El pasado 27 de agosto, el usurpador de Miraflores envió una comunicación al secretario general de la ONU solicitando su intervención para detener el operativo militar que Estados Unidos ha desplegado en el mar Caribe, cuyo propósito es claramente someterlo a la justicia por la deriva criminal y autoritaria en la que ha caído.
El verdugo pide clemencia. El mismo que se robó las elecciones, que nos amenazó con “un baño de sangre” y que proclamó quedarse en el poder “por las buenas o por las malas”, aparece ahora invocando el derecho como instrumento para la vida civilizada. En su misiva a António Guterres, Maduro afirma: “La humanidad y esta Organización no pueden permitirse que, en pleno siglo XXI, resurjan políticas de fuerza que pongan en riesgo la paz y la seguridad internacionales. Venezuela reitera su compromiso con el derecho internacional, la solución pacífica de las controversias y el respeto a la soberanía de los pueblos.”
Más cinismo, imposible.
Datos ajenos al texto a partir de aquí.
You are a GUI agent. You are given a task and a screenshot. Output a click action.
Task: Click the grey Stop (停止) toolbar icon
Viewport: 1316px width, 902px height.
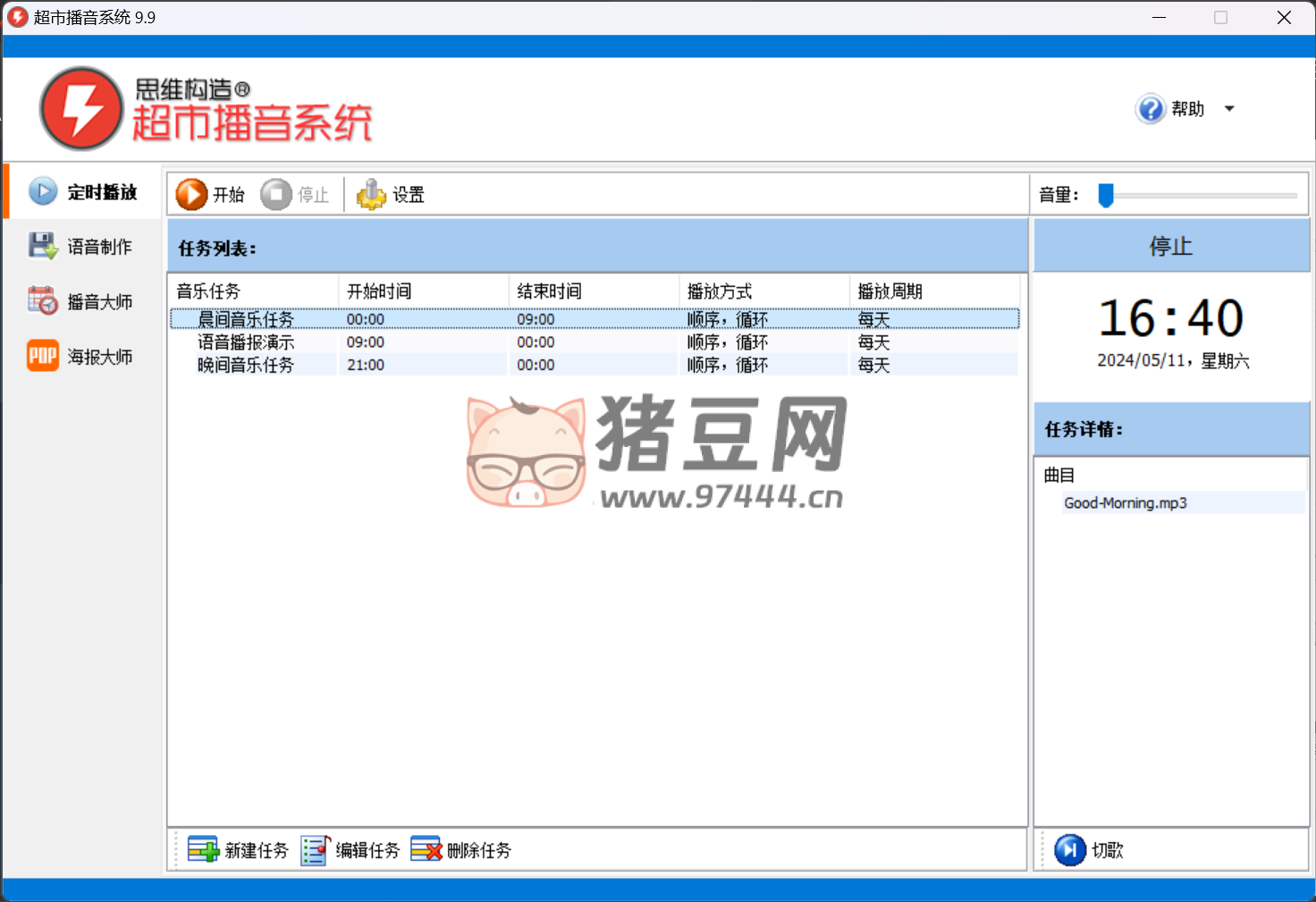[276, 194]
Quien ha impuesto en Venezuela un régimen de fuerza y terror contra sus propios ciudadanos, quien ha vaciado el derecho de contenido, se viste ahora de defensor del derecho internacional y de la soberanía de los pueblos.
El despliegue militar que presenciamos frente a nuestras costas es la consecuencia de que una camarilla criminal, liderada por Maduro, abandonó el derecho como vía civilizada para resolver las diferencias en nuestra sociedad. Venezuela no merece padecer esta tragedia. A este abismo nos condujo la ambición de poder y de dinero de un grupo que, usando las instituciones democráticas, accedió al poder para luego desconocer abierta y descaradamente todos los principios fundamentales del derecho.
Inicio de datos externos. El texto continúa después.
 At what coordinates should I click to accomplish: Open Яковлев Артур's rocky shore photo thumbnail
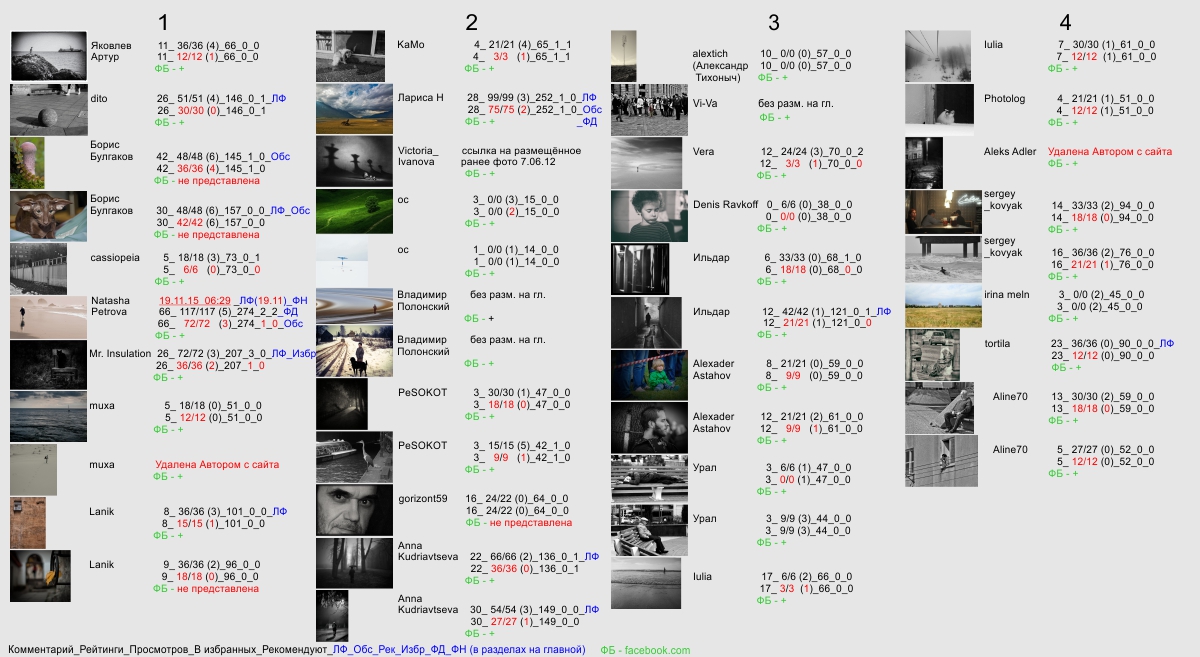(47, 55)
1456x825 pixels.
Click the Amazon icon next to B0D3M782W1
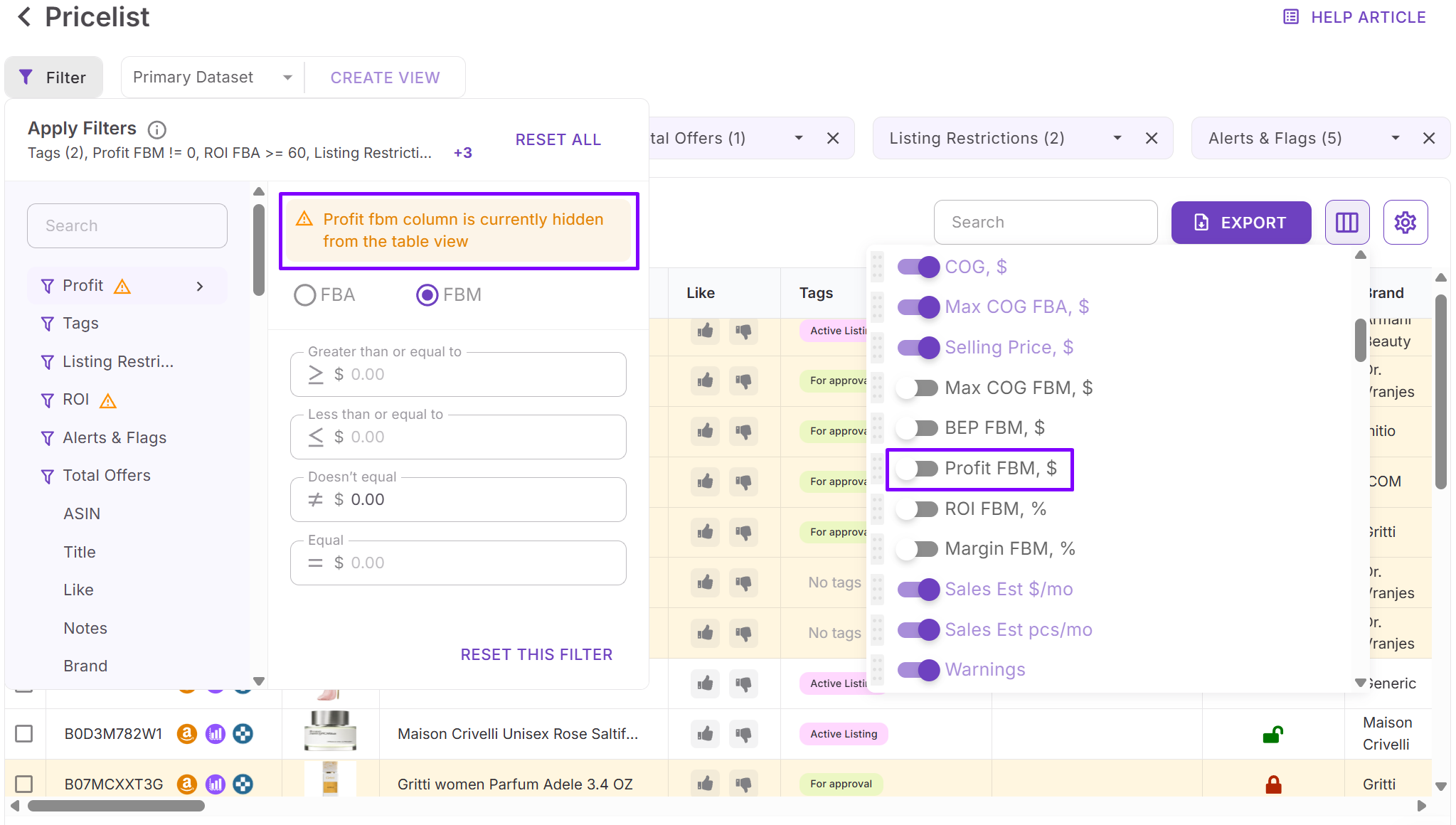click(x=186, y=733)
Hoy vivimos el extravío absoluto del derecho como sistema destinado a ordenar la vida social y política. No solo porque el derecho positivo ha sido deformado en un cuerpo de normas ilegítimas, sino también porque los principios universales de la humanidad han sido violentados de forma sistemática.
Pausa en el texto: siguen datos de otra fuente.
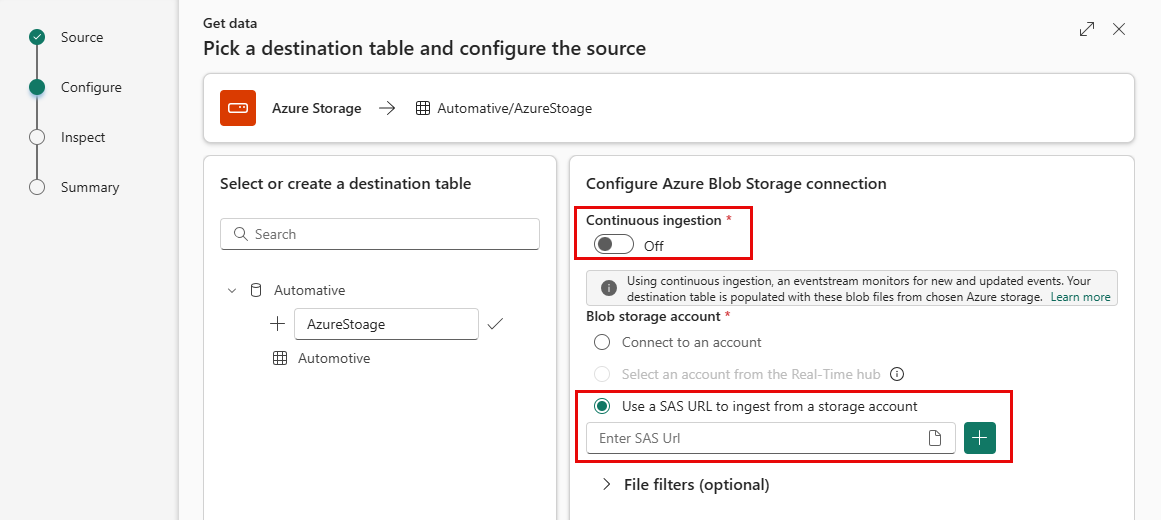Open the Inspect step in wizard
The width and height of the screenshot is (1161, 520).
[83, 137]
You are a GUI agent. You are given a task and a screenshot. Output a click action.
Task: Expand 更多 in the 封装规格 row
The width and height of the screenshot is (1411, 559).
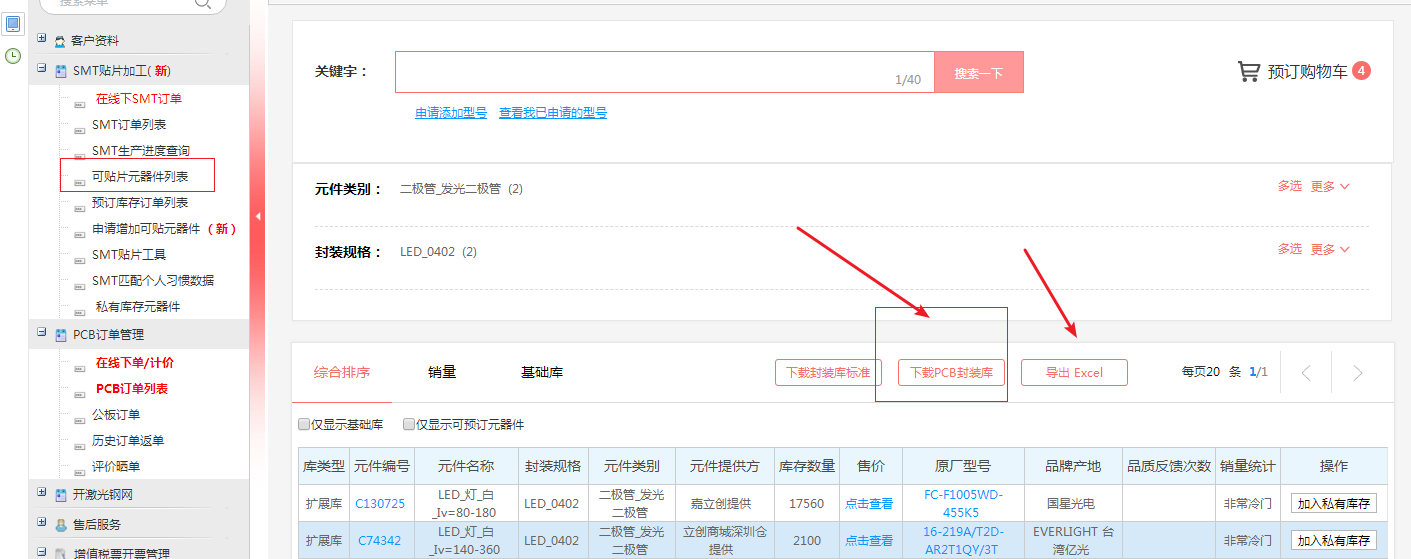click(1329, 249)
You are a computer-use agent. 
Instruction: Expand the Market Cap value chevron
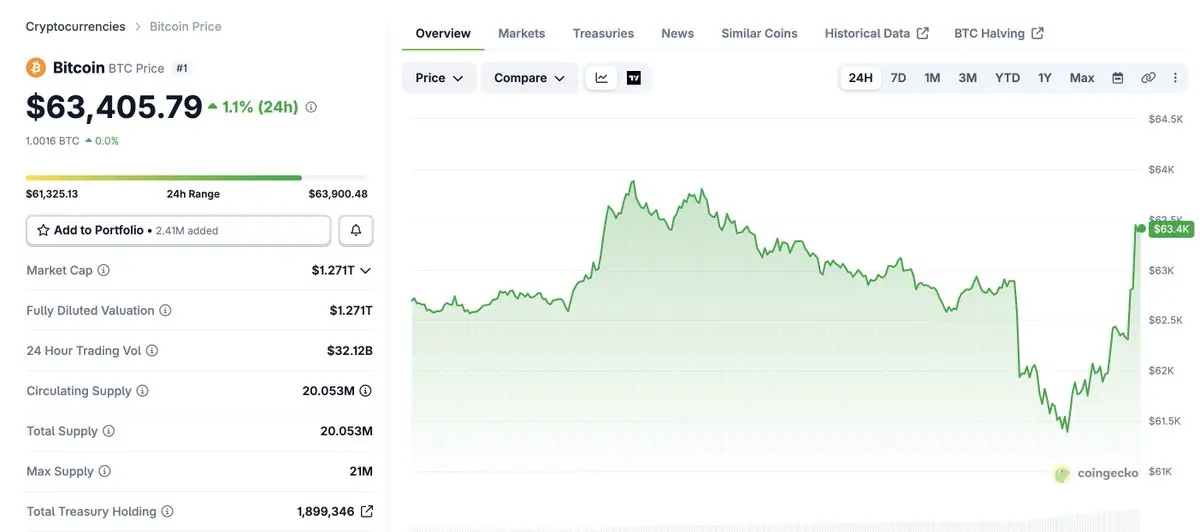coord(365,270)
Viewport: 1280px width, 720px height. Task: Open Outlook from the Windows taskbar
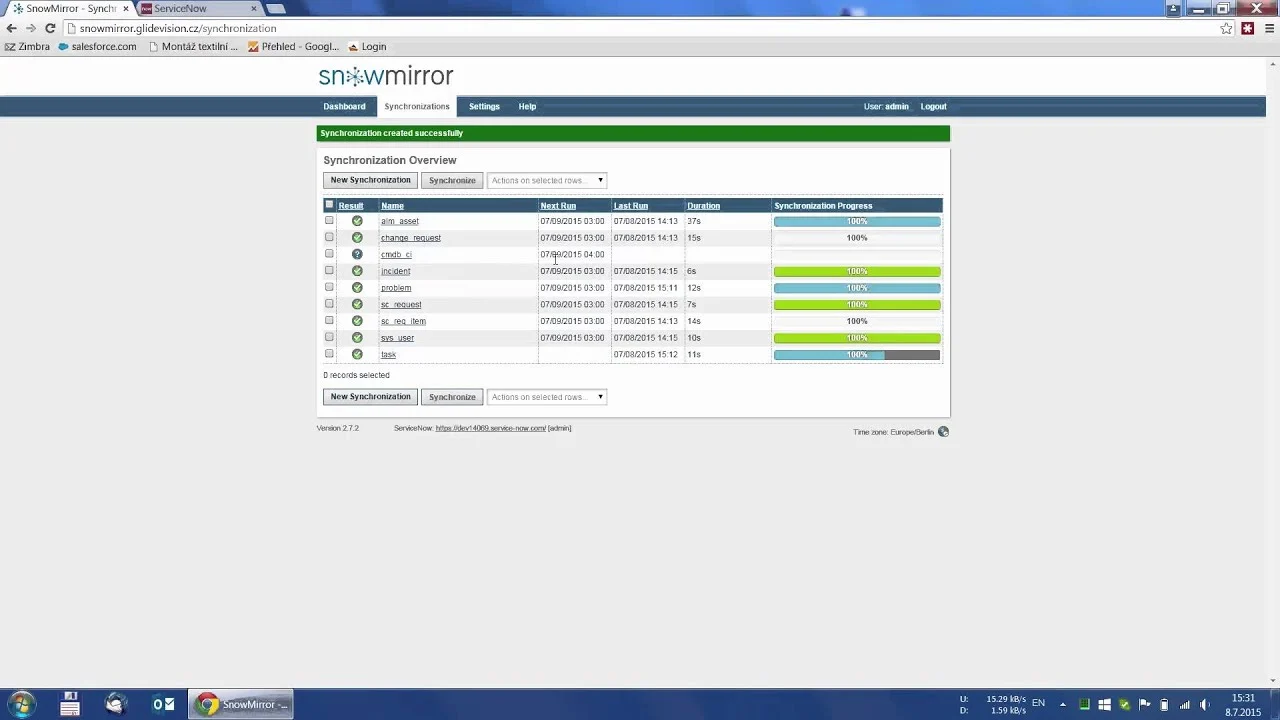(x=163, y=704)
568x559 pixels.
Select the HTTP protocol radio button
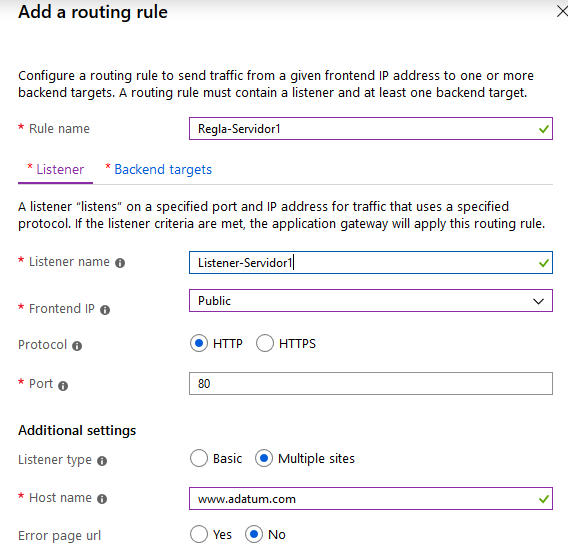pyautogui.click(x=199, y=343)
El jurista alemán Gustav Radbruch (1878-1949), tras la experiencia del nazismo, sostuvo que cuando la ley es extremadamente injusta deja de ser derecho. Para él, el derecho se extravía cuando se convierte en instrumento de la injusticia, incluso si se reviste de formalidad legal. Así ocurrió con las leyes raciales del régimen nazi.
Las llamadas leyes de la revolución bolivariana han seguido un camino similar: producen textos normativos que violan derechos humanos fundamentales como la propiedad, la libertad de expresión, el libre tránsito, la asociación y la protesta. Basta citar la Ley del Odio, la Ley de Extinción de Dominio o las reformas al Código Penal, que criminalizan de manera absurda el ejercicio de esos derechos.
Pero aún más grave es la violación fáctica de derechos fundamentales: la vida, la libertad personal, la integridad física y moral, el debido proceso y la manifestación pacífica, entre otros. No se trata solo de leyes inicuas, sino de la práctica cotidiana de un Estado convertido en aparato de represión.
El principal responsable de esta violencia física e institucional, el mismo que ha desconocido la soberanía popular, pretende ahora erigirse en defensor del derecho. Si Maduro respetara mínimamente los derechos de los venezolanos, no estaría hoy bajo una orden de captura emitida por un Estado tan poderoso como los Estados Unidos.
Como señalé en mi artículo anterior, lo que hoy se discute no es una controversia contra Venezuela como República, como Estado o como Nación. Lo que está en juego es un juicio contra una camarilla que dejó de ser gobierno para convertirse en una banda criminal.
Las elecciones del 28 de julio de 2024, desconocidas por esa camarilla, dejaron en evidencia que el pueblo venezolano los rechaza. Lo sensato sería que se sometieran al derecho y enfrentaran la justicia, en lugar de arrastrar a la nación a los riesgos de una eventual acción militar destinada a asegurar su captura.